BPC-157 is a 15–amino acid fragment derived from a much larger 40,000 dalton protein called BPC, found in gastric tissue. It does not naturally exist in this isolated form in the human body.
It was first identified by a Croatian research group in the early 1990s, inspired in part by Ivan Pavlov’s earlier observations that gastric juices seemed to have protective effects on the stomach lining. Researchers hypothesised that something within those juices was responsible for this protective action, and BPC-157 was eventually isolated as a key active fragment.
A wide range of animal studies followed, including models involving severed tendons, burn wounds, and neurological injury. Across these experiments, the Croatian group reported that BPC-157 appeared to accelerate healing across multiple tissue types.
In one frequently cited Achilles tendon study, faster recovery rates were observed after administration of the element. In other experiments, it appeared to protect the gastric lining even when corticosteroids were present, d**gs that are typically known to slow wound healing.
However, Dr. Bakri pointed out that much of the attention around BPC-157’s musculoskeletal effects may overlook its original purpose.
“The original idea of BPC was to use it as a gastric treatment, not to use it as a musculoskeletal tool,” he said, emphasising that its development was initially centred on gastrointestinal applications rather than injury recovery.
One of the key scientific challenges with BPC-157 is that it has no identified receptor. Unlike dr**s such as GLP-1 agonists, which bind to well-characterised receptors and produce predictable downstream effects, BPC-157’s mechanism of action remains unclear.
It may influence existing proteins, alter gene transcription, or act through biological pathways that have not yet been mapped. This absence of a known receptor makes the compound difficult to study, standardise, or regulate in a conventional pharmacological framework.
Despite its growing popularity, human clinical data on BPC-157 is limited. Only one Phase 1 and one small Phase 2 trial have been conducted, both in Croatia and using rectal enema administration at doses significantly higher than those typically used in informal settings.
The Phase 1 trial reported no adverse effects, while the Phase 2 study suggested a potential benefit in ulcerative colitis. However, only abstracts from these studies are publicly available, with full datasets remaining inaccessible.
Another frequently discussed concern is BPC-157’s apparent influence on angiogenesis through VEGF signalling, which promotes the formation of new blood vessels. While this may support tissue repair and regeneration, it has raised theoretical concerns about whether it could also accelerate the growth of undetected tumours.

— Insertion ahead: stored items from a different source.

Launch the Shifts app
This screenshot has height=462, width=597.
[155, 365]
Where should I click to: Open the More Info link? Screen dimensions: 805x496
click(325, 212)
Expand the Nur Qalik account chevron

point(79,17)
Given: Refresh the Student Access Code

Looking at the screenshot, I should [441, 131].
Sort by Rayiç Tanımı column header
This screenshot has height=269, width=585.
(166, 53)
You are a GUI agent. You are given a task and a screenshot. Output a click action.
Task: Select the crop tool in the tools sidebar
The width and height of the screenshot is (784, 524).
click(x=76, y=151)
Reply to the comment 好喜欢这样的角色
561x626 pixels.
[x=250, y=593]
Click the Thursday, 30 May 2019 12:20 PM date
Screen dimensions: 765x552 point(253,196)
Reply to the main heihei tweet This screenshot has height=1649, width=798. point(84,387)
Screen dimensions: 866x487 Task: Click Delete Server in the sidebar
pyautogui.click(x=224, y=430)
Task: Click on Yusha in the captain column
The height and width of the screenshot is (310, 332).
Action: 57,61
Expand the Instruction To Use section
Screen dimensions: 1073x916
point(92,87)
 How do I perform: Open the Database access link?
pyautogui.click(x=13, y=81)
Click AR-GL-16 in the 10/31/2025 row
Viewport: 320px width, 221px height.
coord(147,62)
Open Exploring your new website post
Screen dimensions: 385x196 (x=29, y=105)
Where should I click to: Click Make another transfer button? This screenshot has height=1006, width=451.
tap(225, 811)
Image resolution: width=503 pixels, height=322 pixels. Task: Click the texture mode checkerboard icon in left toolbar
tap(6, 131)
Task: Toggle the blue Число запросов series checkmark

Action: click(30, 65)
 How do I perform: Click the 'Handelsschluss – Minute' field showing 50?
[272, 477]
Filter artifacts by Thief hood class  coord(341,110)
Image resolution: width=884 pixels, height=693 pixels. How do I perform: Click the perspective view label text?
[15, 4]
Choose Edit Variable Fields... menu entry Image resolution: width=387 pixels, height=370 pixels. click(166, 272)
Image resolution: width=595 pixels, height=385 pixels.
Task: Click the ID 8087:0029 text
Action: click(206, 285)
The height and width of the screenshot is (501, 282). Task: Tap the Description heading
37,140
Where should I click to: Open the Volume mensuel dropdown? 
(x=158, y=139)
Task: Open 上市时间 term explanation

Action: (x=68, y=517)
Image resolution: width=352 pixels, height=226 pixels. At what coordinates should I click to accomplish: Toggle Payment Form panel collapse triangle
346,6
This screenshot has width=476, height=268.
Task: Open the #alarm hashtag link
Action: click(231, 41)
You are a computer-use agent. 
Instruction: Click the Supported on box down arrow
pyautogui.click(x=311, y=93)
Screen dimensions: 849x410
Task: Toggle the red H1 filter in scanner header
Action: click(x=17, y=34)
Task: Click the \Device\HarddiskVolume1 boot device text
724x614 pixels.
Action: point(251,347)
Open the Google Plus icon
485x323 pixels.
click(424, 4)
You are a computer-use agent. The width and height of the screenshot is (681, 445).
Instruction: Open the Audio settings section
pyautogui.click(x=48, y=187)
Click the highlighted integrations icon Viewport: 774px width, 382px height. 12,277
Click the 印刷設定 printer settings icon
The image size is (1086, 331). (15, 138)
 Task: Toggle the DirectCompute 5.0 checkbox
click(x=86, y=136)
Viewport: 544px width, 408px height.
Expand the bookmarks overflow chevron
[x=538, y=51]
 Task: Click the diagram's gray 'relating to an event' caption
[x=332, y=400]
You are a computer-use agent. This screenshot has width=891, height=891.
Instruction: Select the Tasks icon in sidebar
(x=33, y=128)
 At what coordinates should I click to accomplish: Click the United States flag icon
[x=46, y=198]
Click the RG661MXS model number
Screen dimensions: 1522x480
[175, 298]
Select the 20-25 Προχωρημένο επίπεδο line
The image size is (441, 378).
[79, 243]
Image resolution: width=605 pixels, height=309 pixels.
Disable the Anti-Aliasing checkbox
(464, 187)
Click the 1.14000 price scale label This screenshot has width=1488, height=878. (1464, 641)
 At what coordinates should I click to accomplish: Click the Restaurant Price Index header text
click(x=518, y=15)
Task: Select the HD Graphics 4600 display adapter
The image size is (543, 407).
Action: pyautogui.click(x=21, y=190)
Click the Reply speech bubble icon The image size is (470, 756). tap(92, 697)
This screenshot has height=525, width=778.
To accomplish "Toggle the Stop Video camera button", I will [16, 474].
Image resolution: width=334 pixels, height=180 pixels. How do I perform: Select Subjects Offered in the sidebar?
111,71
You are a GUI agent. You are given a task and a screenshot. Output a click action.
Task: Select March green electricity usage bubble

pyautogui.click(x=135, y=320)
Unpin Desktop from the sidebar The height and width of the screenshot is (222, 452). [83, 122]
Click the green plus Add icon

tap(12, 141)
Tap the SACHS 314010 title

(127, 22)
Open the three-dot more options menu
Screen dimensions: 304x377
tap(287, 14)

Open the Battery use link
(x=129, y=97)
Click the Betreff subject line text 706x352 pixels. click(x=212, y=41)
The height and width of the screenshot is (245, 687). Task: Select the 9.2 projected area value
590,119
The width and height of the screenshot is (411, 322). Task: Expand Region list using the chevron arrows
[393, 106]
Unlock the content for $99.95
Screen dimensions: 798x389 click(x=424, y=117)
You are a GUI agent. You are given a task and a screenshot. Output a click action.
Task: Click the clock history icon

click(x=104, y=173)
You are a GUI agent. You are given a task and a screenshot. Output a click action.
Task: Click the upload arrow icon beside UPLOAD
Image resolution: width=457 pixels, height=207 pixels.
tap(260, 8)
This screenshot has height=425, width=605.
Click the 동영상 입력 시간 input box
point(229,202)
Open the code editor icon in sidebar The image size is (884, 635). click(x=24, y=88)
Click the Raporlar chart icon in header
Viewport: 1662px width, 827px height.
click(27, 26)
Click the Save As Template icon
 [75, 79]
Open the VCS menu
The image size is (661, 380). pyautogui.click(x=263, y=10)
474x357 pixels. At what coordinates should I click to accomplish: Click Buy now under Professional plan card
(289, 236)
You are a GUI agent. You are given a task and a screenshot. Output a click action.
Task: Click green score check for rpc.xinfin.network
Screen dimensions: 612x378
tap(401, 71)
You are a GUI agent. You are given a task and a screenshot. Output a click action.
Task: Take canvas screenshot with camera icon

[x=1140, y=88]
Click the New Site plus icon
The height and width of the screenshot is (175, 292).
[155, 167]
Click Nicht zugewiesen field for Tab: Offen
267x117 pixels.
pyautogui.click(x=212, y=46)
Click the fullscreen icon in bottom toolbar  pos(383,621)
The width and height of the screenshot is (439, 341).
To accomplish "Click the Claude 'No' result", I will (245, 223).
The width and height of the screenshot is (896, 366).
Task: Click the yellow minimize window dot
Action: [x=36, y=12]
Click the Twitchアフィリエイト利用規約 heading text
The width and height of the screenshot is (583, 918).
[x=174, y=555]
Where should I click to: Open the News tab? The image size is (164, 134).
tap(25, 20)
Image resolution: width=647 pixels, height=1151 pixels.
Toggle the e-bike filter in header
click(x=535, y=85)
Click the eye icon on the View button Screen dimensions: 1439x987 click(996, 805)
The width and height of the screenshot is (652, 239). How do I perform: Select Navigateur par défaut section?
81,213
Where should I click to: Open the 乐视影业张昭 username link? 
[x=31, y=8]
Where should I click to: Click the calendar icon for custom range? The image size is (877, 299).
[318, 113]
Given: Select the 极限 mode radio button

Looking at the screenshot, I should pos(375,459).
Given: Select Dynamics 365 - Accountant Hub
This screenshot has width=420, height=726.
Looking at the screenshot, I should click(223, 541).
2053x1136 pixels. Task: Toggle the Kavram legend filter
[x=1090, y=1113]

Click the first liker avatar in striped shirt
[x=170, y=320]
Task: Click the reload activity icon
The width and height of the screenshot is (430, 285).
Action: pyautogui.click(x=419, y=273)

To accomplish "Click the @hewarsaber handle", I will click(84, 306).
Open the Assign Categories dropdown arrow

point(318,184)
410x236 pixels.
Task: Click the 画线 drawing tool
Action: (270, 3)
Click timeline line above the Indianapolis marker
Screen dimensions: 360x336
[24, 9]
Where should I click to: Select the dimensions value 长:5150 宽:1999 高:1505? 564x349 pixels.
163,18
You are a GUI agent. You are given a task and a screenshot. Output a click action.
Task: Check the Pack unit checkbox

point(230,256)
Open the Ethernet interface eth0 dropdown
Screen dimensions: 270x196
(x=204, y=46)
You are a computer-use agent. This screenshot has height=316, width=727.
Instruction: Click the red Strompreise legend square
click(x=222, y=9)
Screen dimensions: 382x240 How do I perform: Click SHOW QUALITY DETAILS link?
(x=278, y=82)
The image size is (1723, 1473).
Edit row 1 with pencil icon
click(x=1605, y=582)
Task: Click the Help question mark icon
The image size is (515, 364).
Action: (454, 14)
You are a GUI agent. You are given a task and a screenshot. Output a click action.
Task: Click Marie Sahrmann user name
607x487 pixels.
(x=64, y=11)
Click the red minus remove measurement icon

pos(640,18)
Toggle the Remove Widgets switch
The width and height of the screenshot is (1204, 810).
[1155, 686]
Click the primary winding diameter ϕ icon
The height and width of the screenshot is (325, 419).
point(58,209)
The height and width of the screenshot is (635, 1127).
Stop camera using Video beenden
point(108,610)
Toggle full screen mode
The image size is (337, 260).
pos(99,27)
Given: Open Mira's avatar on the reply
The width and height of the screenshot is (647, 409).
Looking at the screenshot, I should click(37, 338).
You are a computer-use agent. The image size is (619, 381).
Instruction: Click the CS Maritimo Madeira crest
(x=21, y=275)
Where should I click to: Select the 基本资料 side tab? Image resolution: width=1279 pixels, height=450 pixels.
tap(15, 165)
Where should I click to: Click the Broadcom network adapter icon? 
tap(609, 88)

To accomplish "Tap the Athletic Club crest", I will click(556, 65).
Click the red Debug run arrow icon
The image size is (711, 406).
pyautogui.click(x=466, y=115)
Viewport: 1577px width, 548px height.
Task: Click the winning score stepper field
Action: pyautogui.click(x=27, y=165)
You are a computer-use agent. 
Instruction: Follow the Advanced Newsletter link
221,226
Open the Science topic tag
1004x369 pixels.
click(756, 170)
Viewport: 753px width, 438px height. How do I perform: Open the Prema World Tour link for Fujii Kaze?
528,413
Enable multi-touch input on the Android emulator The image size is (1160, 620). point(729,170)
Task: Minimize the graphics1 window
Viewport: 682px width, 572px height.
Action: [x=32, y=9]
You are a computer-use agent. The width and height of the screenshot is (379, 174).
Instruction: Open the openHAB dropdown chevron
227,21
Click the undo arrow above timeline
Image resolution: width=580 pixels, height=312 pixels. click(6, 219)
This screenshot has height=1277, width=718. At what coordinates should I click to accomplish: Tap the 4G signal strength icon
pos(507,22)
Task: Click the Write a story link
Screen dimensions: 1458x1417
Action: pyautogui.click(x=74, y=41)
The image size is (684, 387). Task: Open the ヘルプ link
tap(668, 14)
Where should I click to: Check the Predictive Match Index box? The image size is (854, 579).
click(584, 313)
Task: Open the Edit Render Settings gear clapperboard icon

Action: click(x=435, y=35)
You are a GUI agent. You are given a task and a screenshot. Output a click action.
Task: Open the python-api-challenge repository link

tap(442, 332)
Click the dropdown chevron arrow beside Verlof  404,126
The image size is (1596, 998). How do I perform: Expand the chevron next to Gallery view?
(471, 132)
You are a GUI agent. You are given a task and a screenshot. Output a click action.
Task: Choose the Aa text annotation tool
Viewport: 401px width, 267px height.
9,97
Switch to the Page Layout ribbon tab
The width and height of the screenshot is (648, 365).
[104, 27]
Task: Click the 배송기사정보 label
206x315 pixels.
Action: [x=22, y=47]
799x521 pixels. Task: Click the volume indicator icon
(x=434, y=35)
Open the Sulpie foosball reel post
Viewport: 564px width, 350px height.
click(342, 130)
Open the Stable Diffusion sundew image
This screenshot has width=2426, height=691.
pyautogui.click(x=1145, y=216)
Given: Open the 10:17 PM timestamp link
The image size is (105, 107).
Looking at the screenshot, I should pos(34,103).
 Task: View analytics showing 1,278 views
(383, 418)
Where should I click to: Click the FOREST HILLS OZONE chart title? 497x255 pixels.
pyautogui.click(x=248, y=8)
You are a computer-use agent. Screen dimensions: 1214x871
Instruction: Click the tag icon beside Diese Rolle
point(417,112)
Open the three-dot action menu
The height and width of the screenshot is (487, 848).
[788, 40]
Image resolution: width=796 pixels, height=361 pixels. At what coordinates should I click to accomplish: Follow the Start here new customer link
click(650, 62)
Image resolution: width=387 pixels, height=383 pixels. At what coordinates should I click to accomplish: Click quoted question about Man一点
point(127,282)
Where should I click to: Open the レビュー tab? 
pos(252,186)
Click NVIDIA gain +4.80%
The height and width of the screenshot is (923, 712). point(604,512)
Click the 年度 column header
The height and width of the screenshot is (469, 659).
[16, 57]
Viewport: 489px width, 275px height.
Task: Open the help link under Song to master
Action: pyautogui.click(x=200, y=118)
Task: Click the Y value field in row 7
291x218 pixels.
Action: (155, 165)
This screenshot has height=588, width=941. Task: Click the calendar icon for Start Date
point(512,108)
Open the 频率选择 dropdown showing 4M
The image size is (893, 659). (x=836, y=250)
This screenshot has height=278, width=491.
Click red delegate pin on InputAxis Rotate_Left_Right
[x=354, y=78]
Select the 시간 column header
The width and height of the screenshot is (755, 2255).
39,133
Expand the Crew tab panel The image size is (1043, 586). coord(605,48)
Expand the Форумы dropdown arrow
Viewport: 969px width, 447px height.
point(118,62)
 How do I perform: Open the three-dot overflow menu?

Dr. Bakri acknowledged that no direct evidence of carcinogenic effects has been observed in animal studies, but also cautioned that most available data originates from a single research group.
Ultimately, BPC-157 occupies a complicated space in biomedical research: it is supported by decades of intriguing animal data and widespread anecdotal use, but lacks robust human trials, a clearly defined mechanism of action, and comprehensive safety profiling.
As Dr. Bakri summarised, “BPC is very promising. It has all this cool literature in animals and we just don’t know when it comes to the one.” He was referring to the absence of meaningful large-scale human evidence.
For those considering its use, his advice remained cautious: it should only be approached under medical supervision, ideally with properly sourced pharma-grade material, while keeping in mind that the unknowns around its long-term effects are still significant.